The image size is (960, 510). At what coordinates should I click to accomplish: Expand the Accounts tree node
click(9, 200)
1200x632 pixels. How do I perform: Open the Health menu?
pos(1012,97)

● ● ● ● ● ● ●

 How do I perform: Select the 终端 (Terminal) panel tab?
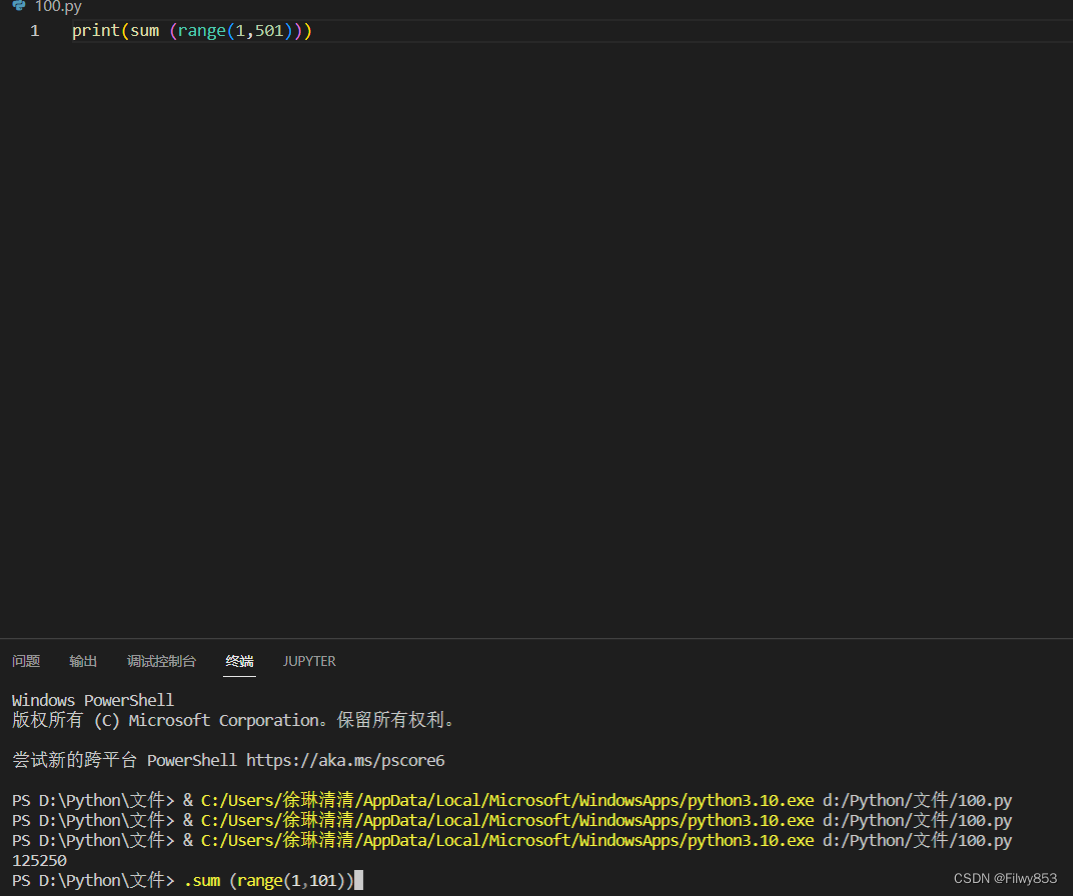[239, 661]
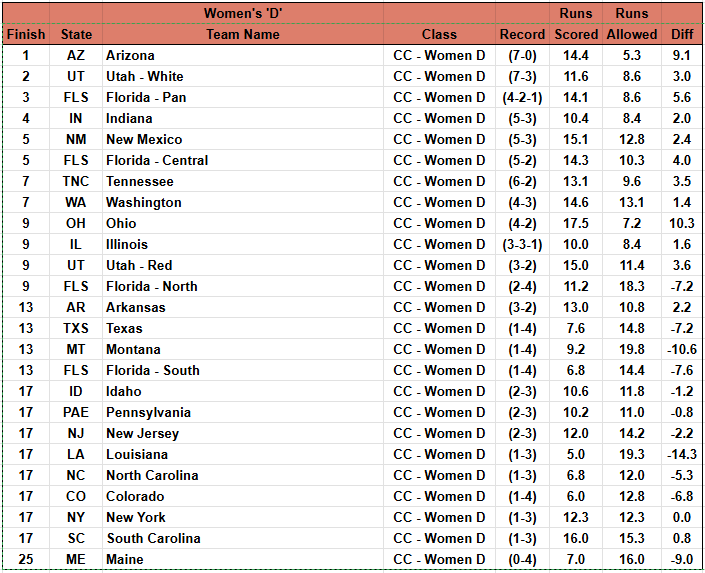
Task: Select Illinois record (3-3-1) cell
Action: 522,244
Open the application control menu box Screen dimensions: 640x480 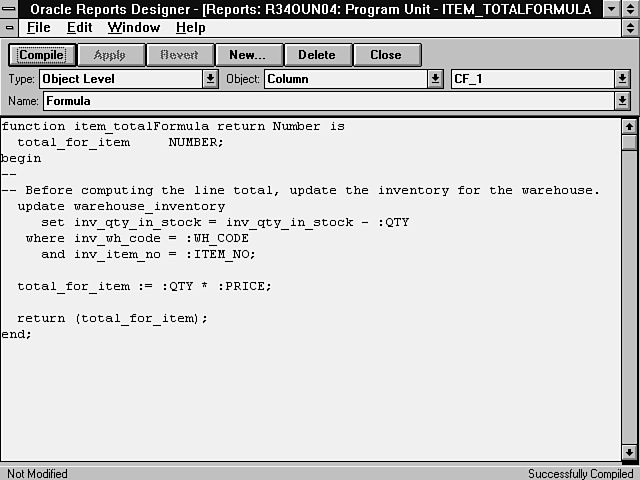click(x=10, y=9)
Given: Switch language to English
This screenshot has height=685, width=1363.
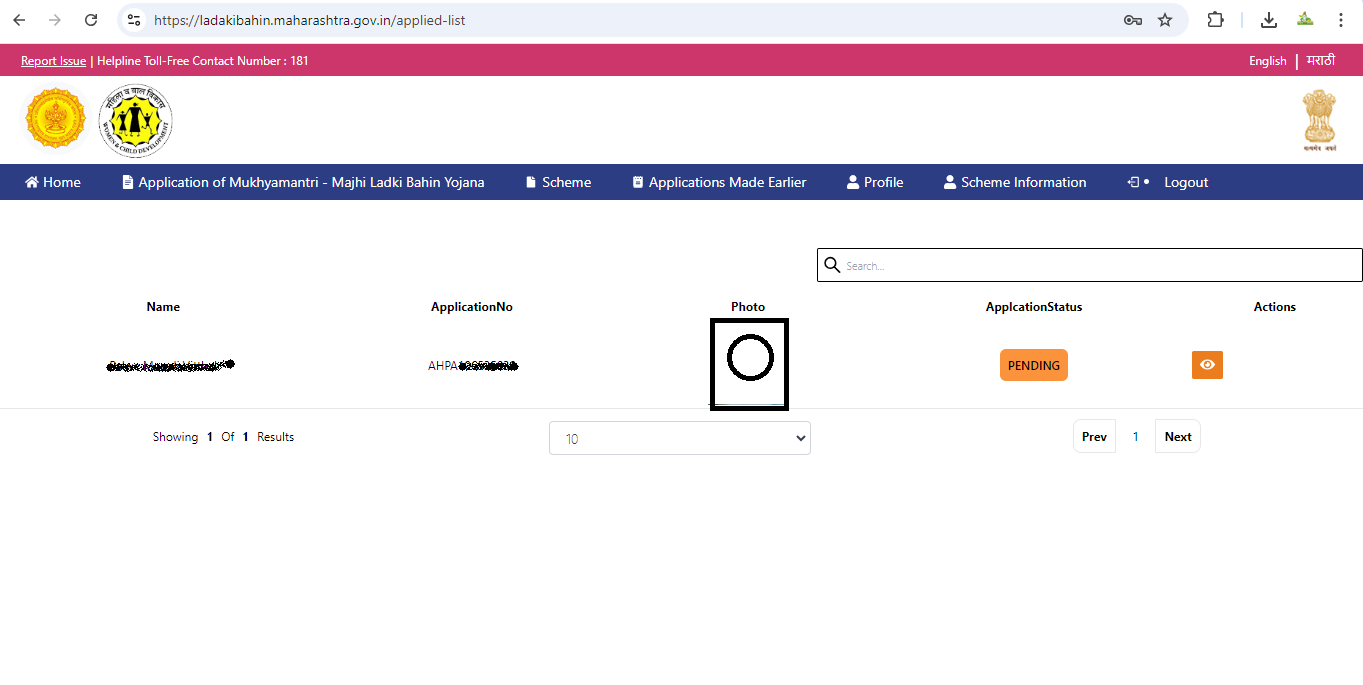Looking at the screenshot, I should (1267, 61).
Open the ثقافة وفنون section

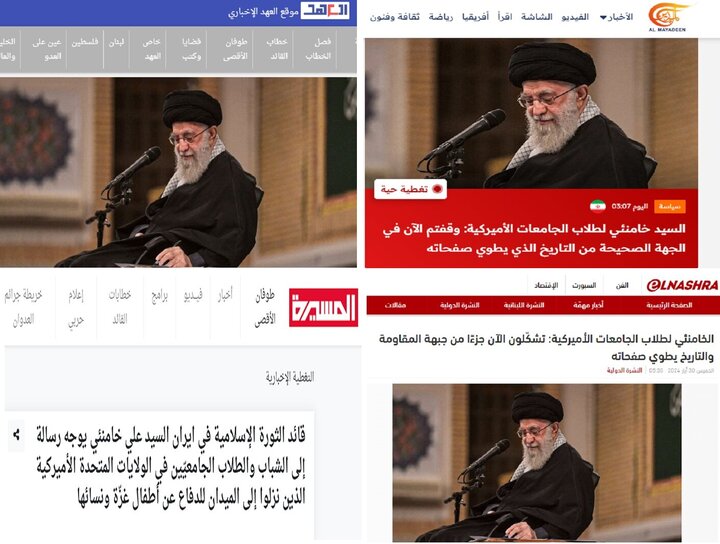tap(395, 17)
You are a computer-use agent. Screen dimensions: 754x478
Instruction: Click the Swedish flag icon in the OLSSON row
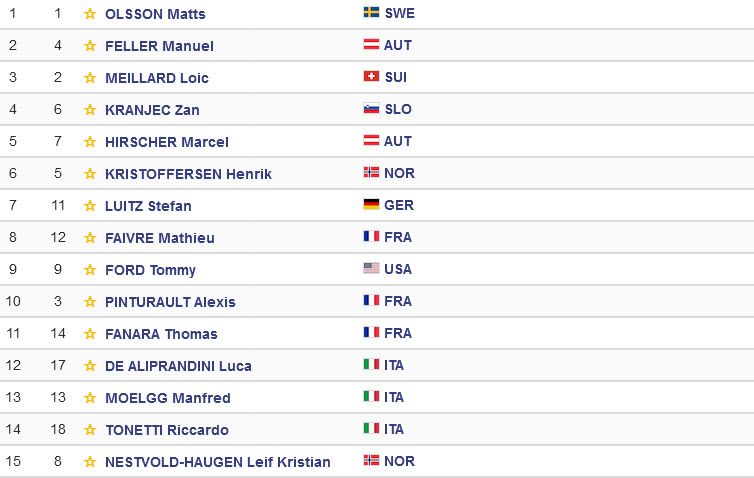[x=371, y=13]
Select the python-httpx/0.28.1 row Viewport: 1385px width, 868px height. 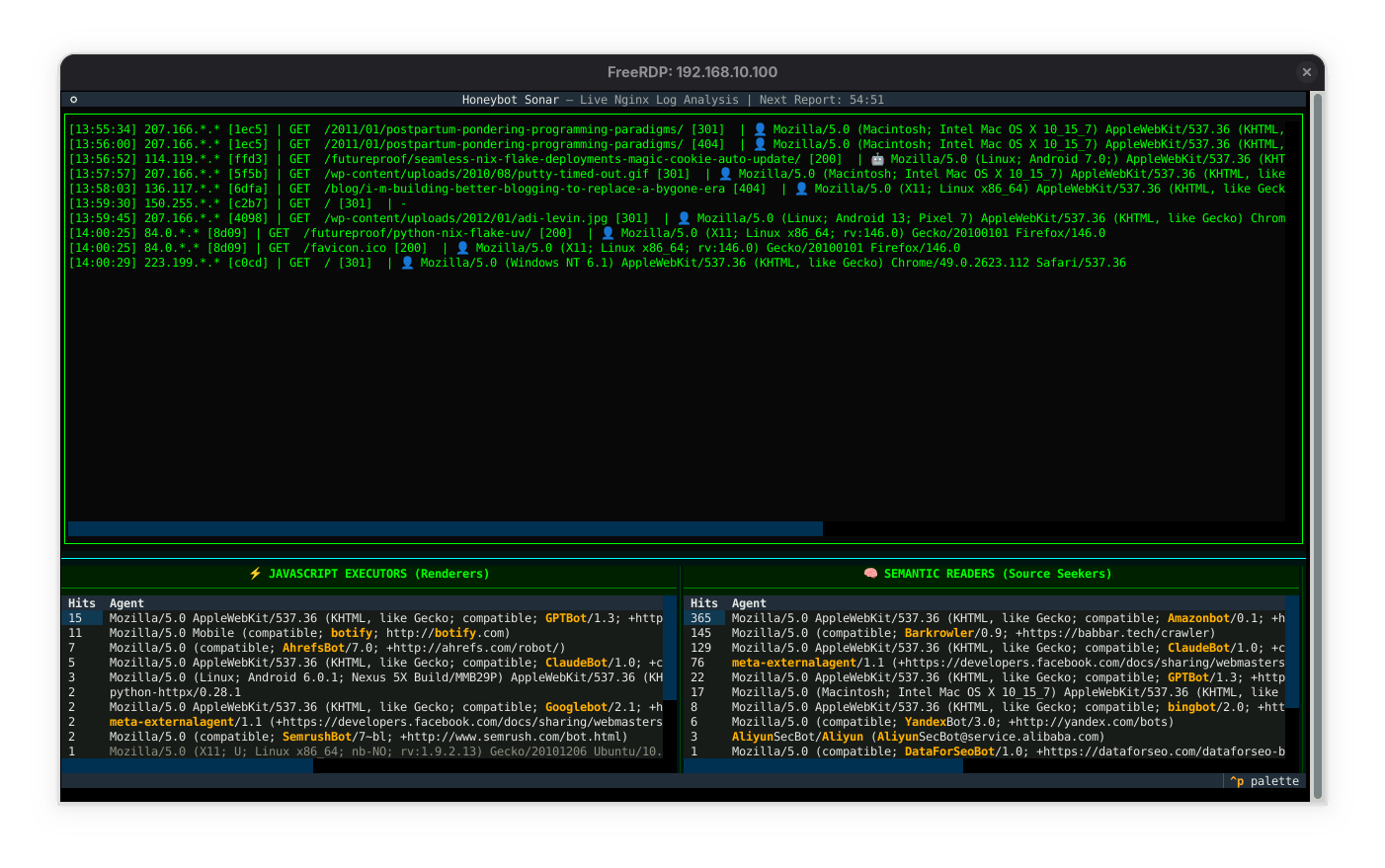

● ● ● ● ● ● ●

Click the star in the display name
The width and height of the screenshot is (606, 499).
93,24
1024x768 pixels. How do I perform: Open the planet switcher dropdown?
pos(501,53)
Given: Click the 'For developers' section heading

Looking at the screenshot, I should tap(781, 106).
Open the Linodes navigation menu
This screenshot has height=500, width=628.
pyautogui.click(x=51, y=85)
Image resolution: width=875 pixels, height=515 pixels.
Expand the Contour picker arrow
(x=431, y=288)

● ● ● ● ● ● ●

■ Directions for this task: For the lines above, output exactly those from the line containing "Given: Click the" through the line containing "Image resolution: width=875", and skip the others.

■ Reply:
Given: Click the 'For developers' section heading

Looking at the screenshot, I should tap(781, 106).
Open the Linodes navigation menu
This screenshot has height=500, width=628.
pyautogui.click(x=51, y=85)
Image resolution: width=875 pixels, height=515 pixels.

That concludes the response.